■ BRIEF:
Each line from the one that contains "Click the 'Connection" to the end of the material must be set down exactly, and no line before it.

■ GIVEN RECORDS:
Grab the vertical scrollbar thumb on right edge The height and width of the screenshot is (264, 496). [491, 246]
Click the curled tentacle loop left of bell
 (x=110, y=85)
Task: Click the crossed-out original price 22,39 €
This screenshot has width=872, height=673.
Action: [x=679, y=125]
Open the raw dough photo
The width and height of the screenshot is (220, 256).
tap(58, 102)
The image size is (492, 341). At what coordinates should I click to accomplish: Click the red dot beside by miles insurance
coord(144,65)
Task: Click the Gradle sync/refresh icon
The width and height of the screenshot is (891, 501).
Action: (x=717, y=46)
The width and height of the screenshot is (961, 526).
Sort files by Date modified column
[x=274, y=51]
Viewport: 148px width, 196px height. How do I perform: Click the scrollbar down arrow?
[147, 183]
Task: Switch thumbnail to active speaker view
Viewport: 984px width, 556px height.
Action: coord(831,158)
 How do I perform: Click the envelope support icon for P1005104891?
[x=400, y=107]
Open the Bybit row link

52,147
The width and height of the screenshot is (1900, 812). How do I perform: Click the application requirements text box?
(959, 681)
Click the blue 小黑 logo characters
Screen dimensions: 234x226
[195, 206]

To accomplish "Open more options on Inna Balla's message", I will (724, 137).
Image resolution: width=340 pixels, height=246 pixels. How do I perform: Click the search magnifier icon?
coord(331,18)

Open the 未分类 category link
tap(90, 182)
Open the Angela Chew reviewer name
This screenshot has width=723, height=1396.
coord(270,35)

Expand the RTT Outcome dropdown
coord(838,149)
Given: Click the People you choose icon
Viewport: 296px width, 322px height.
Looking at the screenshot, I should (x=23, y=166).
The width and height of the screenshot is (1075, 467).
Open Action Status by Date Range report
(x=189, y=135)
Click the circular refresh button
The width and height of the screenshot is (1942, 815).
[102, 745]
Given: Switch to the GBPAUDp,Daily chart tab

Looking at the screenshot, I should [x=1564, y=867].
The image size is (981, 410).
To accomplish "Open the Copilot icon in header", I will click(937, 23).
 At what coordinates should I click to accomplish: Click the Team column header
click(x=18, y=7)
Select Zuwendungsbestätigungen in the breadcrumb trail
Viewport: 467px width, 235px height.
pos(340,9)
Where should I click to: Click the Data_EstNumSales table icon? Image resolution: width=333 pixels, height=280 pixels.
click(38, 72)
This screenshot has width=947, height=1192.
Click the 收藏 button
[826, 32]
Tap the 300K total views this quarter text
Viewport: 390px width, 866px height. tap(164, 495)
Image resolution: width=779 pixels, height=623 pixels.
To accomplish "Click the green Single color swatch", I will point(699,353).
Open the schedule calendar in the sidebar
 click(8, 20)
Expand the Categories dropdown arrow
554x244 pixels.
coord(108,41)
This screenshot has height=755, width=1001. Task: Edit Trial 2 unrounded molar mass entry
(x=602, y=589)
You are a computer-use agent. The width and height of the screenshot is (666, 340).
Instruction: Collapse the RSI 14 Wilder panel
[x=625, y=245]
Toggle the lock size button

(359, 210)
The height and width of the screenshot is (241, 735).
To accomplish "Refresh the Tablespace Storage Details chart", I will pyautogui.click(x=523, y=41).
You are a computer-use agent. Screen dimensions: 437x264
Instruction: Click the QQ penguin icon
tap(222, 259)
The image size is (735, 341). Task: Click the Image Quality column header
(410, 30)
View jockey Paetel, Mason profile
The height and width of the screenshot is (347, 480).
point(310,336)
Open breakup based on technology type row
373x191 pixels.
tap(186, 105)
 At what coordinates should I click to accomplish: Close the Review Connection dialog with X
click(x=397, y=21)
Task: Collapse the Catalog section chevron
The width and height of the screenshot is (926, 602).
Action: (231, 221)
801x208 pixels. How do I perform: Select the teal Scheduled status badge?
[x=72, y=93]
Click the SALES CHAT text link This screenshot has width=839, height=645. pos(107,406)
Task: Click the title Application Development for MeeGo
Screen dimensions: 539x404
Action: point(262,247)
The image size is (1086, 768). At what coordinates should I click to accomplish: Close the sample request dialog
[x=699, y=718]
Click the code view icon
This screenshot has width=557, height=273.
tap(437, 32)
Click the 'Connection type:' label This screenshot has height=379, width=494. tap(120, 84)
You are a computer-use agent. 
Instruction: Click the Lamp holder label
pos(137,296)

■ FINISHED EXERCISE:
Click the 'Connection type:' label This screenshot has height=379, width=494. tap(120, 84)
You are a computer-use agent. 
Instruction: Click the Lamp holder label
pos(137,296)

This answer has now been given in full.